=== The request ===
Convert the records below into a JSON array of strings, one string per line, omitting blank lines.

[Item position records]

=-=-=

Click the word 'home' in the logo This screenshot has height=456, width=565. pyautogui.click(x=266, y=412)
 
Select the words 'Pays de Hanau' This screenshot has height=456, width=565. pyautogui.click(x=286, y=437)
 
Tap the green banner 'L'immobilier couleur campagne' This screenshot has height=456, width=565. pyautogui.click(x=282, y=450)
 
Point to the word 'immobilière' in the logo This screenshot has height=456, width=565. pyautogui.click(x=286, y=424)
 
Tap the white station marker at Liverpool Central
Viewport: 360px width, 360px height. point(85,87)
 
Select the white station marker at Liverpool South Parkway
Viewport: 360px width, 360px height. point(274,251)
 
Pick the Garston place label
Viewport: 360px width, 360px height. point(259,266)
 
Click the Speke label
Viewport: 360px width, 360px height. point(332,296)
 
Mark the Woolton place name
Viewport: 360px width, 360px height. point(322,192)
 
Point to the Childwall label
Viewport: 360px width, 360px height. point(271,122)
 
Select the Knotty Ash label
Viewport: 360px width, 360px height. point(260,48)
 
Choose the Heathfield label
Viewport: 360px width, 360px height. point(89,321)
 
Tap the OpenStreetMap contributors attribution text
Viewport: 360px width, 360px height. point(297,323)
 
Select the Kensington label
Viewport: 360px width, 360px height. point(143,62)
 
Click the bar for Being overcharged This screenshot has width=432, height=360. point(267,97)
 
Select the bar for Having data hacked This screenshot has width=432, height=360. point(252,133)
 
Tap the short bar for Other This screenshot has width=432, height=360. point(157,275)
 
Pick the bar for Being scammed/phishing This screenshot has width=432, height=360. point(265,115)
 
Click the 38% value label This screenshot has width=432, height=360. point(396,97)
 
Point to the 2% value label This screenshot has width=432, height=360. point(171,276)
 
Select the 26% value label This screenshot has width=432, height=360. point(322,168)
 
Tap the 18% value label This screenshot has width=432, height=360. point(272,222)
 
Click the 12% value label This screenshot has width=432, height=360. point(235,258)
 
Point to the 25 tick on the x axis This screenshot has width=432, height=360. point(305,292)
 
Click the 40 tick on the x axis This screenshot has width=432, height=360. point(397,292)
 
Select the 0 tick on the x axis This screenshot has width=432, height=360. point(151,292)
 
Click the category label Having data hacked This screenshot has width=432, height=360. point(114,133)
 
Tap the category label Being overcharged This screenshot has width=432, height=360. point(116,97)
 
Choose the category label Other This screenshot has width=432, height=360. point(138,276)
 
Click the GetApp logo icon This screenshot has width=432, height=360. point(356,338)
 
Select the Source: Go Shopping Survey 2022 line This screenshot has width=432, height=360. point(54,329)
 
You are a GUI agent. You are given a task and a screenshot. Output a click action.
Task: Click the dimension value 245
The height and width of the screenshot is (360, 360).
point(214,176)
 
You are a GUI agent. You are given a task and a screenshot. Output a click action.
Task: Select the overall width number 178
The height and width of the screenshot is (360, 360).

=-=-=

=== Result below ===
[
  "Click the word 'home' in the logo This screenshot has height=456, width=565. pyautogui.click(x=266, y=412)",
  "Select the words 'Pays de Hanau' This screenshot has height=456, width=565. pyautogui.click(x=286, y=437)",
  "Tap the green banner 'L'immobilier couleur campagne' This screenshot has height=456, width=565. pyautogui.click(x=282, y=450)",
  "Point to the word 'immobilière' in the logo This screenshot has height=456, width=565. pyautogui.click(x=286, y=424)",
  "Tap the white station marker at Liverpool Central",
  "Viewport: 360px width, 360px height. point(85,87)",
  "Select the white station marker at Liverpool South Parkway",
  "Viewport: 360px width, 360px height. point(274,251)",
  "Pick the Garston place label",
  "Viewport: 360px width, 360px height. point(259,266)",
  "Click the Speke label",
  "Viewport: 360px width, 360px height. point(332,296)",
  "Mark the Woolton place name",
  "Viewport: 360px width, 360px height. point(322,192)",
  "Point to the Childwall label",
  "Viewport: 360px width, 360px height. point(271,122)",
  "Select the Knotty Ash label",
  "Viewport: 360px width, 360px height. point(260,48)",
  "Choose the Heathfield label",
  "Viewport: 360px width, 360px height. point(89,321)",
  "Tap the OpenStreetMap contributors attribution text",
  "Viewport: 360px width, 360px height. point(297,323)",
  "Select the Kensington label",
  "Viewport: 360px width, 360px height. point(143,62)",
  "Click the bar for Being overcharged This screenshot has width=432, height=360. point(267,97)",
  "Select the bar for Having data hacked This screenshot has width=432, height=360. point(252,133)",
  "Tap the short bar for Other This screenshot has width=432, height=360. point(157,275)",
  "Pick the bar for Being scammed/phishing This screenshot has width=432, height=360. point(265,115)",
  "Click the 38% value label This screenshot has width=432, height=360. point(396,97)",
  "Point to the 2% value label This screenshot has width=432, height=360. point(171,276)",
  "Select the 26% value label This screenshot has width=432, height=360. point(322,168)",
  "Tap the 18% value label This screenshot has width=432, height=360. point(272,222)",
  "Click the 12% value label This screenshot has width=432, height=360. point(235,258)",
  "Point to the 25 tick on the x axis This screenshot has width=432, height=360. point(305,292)",
  "Click the 40 tick on the x axis This screenshot has width=432, height=360. point(397,292)",
  "Select the 0 tick on the x axis This screenshot has width=432, height=360. point(151,292)",
  "Click the category label Having data hacked This screenshot has width=432, height=360. point(114,133)",
  "Tap the category label Being overcharged This screenshot has width=432, height=360. point(116,97)",
  "Choose the category label Other This screenshot has width=432, height=360. point(138,276)",
  "Click the GetApp logo icon This screenshot has width=432, height=360. point(356,338)",
  "Select the Source: Go Shopping Survey 2022 line This screenshot has width=432, height=360. point(54,329)",
  "You are a GUI agent. You are given a task and a screenshot. Output a click action.",
  "Task: Click the dimension value 245",
  "The height and width of the screenshot is (360, 360).",
  "point(214,176)",
  "You are a GUI agent. You are given a task and a screenshot. Output a click action.",
  "Task: Select the overall width number 178",
  "The height and width of the screenshot is (360, 360)."
]